Prime Minister Viktor Orbán said on Thursday that he had vetoed the joint declaration regarding Ukraine because "we cannot support any joint position before Hungarians express their opinion on Ukraine's European Union membership."
"We will not go along with the creation of a common European position that Hungary is a part of if it is pro-war," PM Orbán said on Facebook in a video recorded during a break in the EU summit in Brussels. "This is not the first such battle" that Hungary has had to fight, he said.
"Hungarian families have lost around 2.5 million forints per household as a result of the war in the past three years, and I must stop that... We can't allow Hungarian families to be made to pay the economic consequences of the war," he said.
He added that the only way to achieve this was "if we convince Europe that instead of being involved in war adventures, they should simply support the peace efforts of the US president, and then there will be peace."

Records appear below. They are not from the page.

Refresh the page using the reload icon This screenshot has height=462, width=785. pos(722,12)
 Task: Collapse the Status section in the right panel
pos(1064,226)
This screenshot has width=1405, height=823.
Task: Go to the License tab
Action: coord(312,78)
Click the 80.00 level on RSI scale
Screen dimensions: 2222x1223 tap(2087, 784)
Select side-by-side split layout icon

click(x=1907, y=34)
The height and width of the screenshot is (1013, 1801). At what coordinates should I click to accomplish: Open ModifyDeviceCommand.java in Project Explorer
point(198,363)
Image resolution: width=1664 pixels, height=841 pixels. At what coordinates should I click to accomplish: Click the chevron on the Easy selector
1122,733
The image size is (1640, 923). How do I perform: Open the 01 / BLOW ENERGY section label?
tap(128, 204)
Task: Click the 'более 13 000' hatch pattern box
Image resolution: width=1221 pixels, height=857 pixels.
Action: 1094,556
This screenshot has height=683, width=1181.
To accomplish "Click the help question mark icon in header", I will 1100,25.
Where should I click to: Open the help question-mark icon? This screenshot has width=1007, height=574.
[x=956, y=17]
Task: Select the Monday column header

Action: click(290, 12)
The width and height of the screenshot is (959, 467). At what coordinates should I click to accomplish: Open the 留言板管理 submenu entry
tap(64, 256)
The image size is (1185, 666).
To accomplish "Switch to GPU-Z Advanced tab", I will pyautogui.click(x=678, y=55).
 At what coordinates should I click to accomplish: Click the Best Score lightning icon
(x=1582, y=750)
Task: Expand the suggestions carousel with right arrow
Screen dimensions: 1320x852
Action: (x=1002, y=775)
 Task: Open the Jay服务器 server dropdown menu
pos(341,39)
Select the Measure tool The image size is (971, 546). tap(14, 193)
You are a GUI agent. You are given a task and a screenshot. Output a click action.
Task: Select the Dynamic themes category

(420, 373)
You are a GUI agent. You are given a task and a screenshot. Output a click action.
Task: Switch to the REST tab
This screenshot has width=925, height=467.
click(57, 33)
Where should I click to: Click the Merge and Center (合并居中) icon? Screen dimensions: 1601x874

"This debate has been held. We could not convince each other and I vetoed the joint position," he said.
PM Orbán also said that the Ukrainian president had also participated in the debate.
"I would not say that he was acting in a friendly way. The Ukrainian president suffers from confusion about his role: he acts as if they were in the European Union already and he allows himself a sharp tone which he should not. He is making a request; he'd like to be allowed into the EU," PM Orbán said.
He added that Hungarians were currently being asked about what they thought about the EU accession of Ukraine.
"It is no use President Zelensky pressing us ... before we find out the opinion of Hungarians, I cannot support him in this matter," the prime minister concluded.